TESTO FORNITO:
::::::
# Acquisto biglietti online con carta Cuore Rossonero



## **Catanese Doc** (3 Novembre 2014)

Salve ragazzi, mi servono delle indicazioni per quanto riguarda l'acquisto online dei biglietti per Milan-Inter di giorno 23 novembre.
Premesso che ho la Cuore Rossonero, come devo fare per acquistare un biglietto? La carta l'ho fatta 3 anni fa e ai tempi il Milan era ancora affiliato con Intesa SanPaolo.
Devo ricaricare la carta presso una filiale della banca? Oppure posso pagare i biglietti online con una qualsiasi carta di credito?

Attendo risposte nel minor tempo possibile considerando che la prevendita per i possessori della cuore rossonero è iniziata oggi e finisce giorno 9 novembre, grazie.


----------



## Jino (3 Novembre 2014)

La cuore rossonero ti serve solamente come biglietto digitale, tu sul sito paghi con la carta di credito che preferisci, poi il pagamento lo associ alla tua tessera che ti serve semplicemente per entrare nel tornello, funge da biglietto insomma.
::::::
MATERIALE DI PARTENZA:
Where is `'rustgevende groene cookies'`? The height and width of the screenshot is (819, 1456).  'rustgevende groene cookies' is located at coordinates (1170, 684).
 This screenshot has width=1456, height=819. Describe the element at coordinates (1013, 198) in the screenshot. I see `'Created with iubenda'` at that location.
::::::
ISTRUZIONI DI LAVORO:
a) Secondo la discussione sui biglietti con la carta Cuore Rossonero, in quale giorno termina la prevendita riservata ai possessori della carta?
b) Continua la discussione sull'acquisto online dei biglietti con la carta Cuore Rossonero partendo dall'ultimo messaggio riportato.

RISULTATI FINALI:
a) Il 9 novembre.

b)
----------



## **Catanese Doc** (3 Novembre 2014)

Jino ha scritto:


> La cuore rossonero ti serve solamente come biglietto digitale, tu sul sito paghi con la carta di credito che preferisci, poi il pagamento lo associ alla tua tessera che ti serve semplicemente per entrare nel tornello, funge da biglietto insomma.



Quindi non devo ricaricare la cuore rossonero dell'importo del biglietto come se fosse una postpay giusto? Il pagamento lo effettuo con la mia carta di credito..
Scusa se sono ripetitivo, ma avevo sentito da qualche parte che si doveva ricaricare la cuore rossonero.

Ah e un'altra cosa: come fa la carta cuore rossonero a fungere da biglietto online? Come viene ''trasferito'' il biglietto sulla carta?


----------



## Jino (3 Novembre 2014)

Beh alla fine il tornello è gestito in maniera informatica, la tua cuore rossonero ha un suo codice unico intestato a te, tu paghi sul sito il biglietto e di conseguenza per il codice della tua tessera il biglietto è stato pagato per tale partita, quando la passi al tornello rileva che è pagato e sei abilitato all'ingresso ed entri.


----------



## **Catanese Doc** (3 Novembre 2014)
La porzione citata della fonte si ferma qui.